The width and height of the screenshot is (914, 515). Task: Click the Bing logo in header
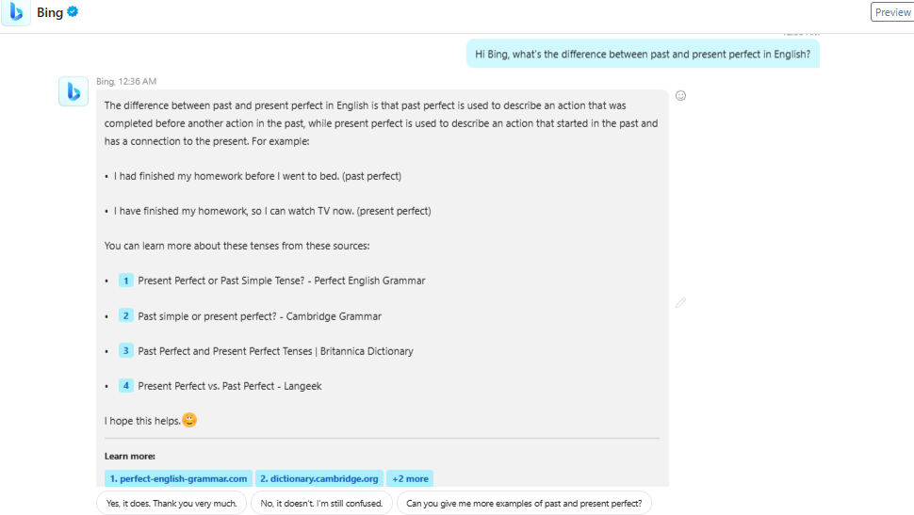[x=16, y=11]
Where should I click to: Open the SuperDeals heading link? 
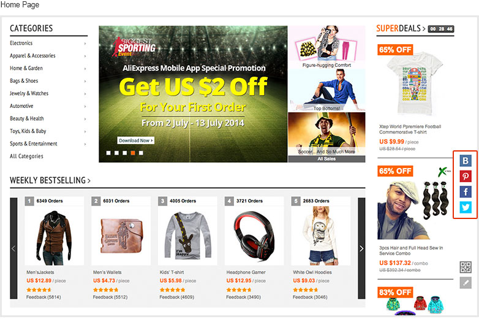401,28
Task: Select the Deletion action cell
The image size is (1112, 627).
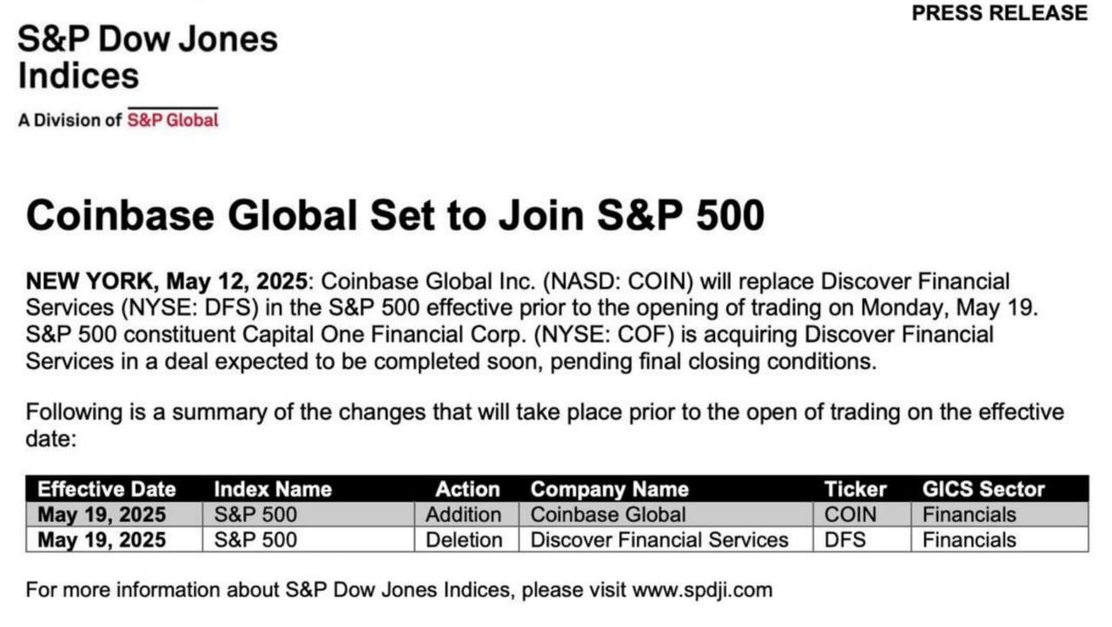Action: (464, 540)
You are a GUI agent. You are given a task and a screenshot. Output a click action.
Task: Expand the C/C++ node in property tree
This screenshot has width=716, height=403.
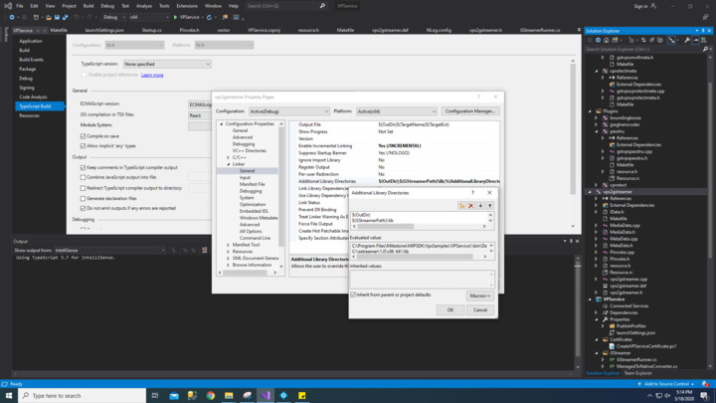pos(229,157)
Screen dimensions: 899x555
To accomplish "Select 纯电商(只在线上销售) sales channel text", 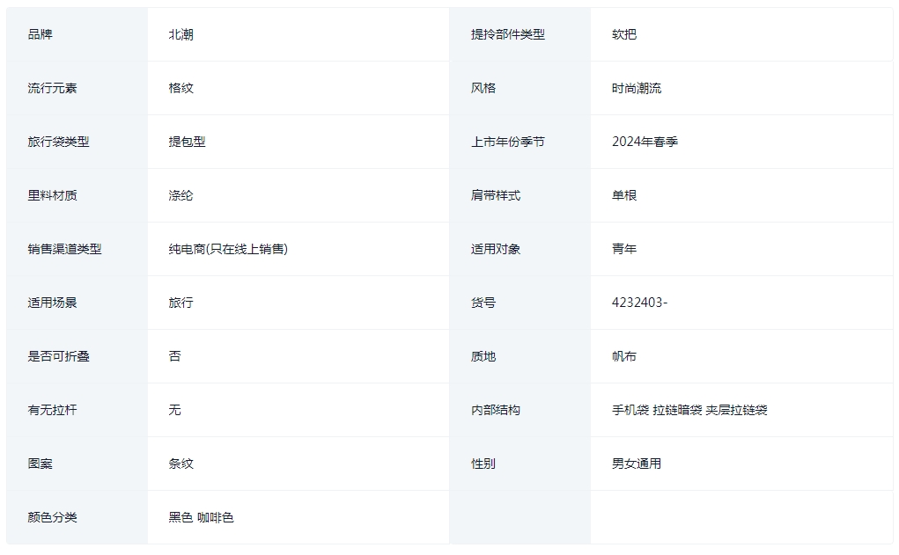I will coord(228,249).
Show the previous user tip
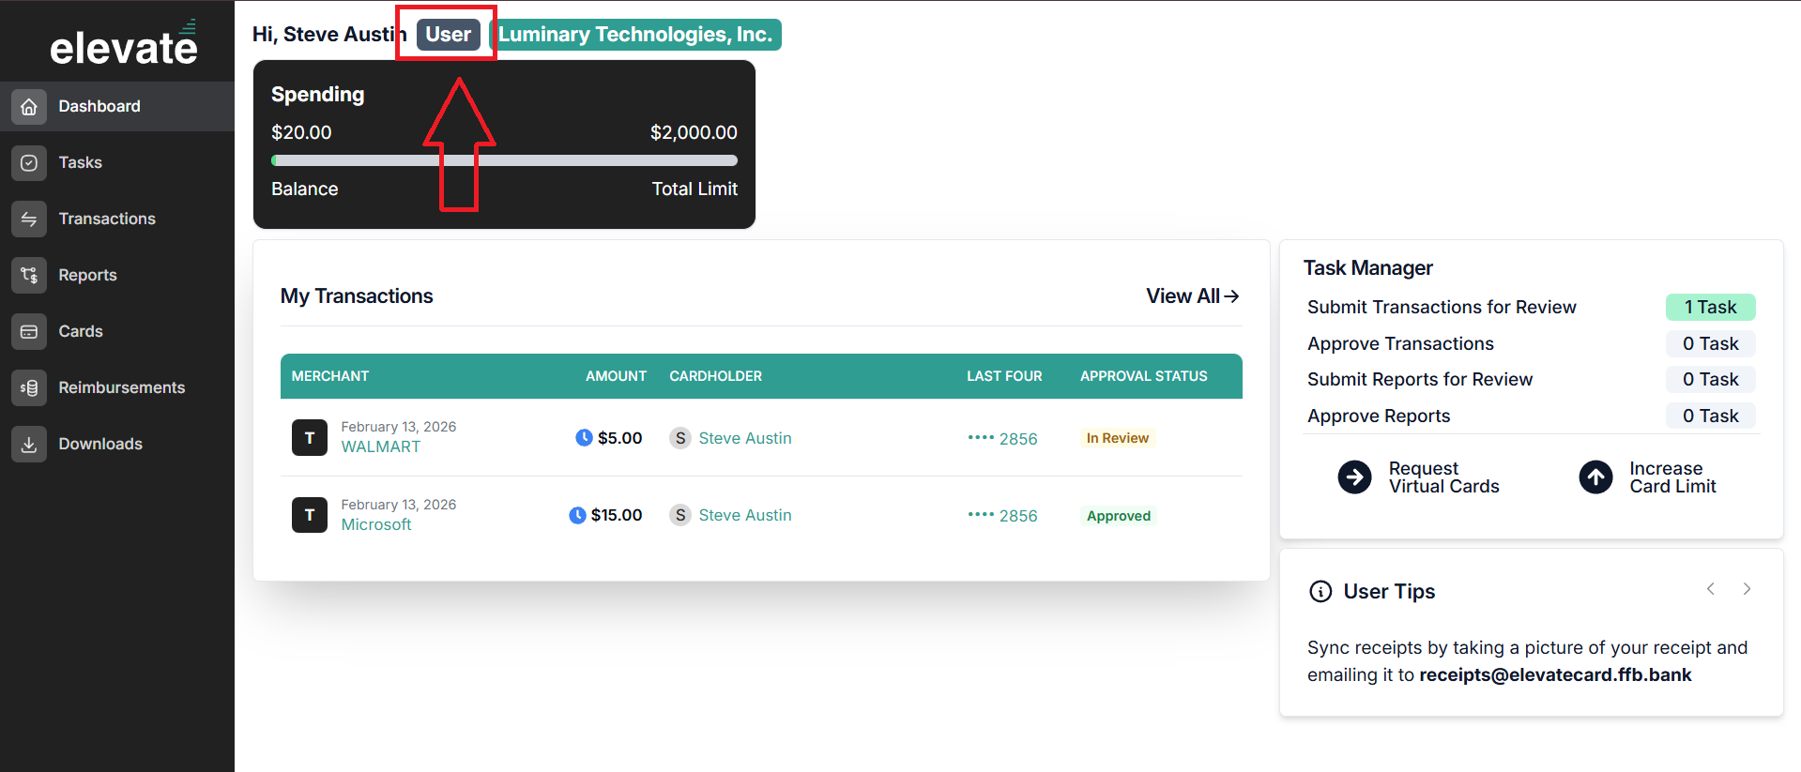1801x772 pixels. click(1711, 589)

——

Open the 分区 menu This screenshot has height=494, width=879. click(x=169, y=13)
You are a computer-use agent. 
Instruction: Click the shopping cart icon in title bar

——

Problem to work on - Show each line of the data above that contains the string "Open". Match case.

Written solution -
Where should I click to: Open the SuperDeals heading link? 
Open the 分区 menu This screenshot has height=494, width=879. click(x=169, y=13)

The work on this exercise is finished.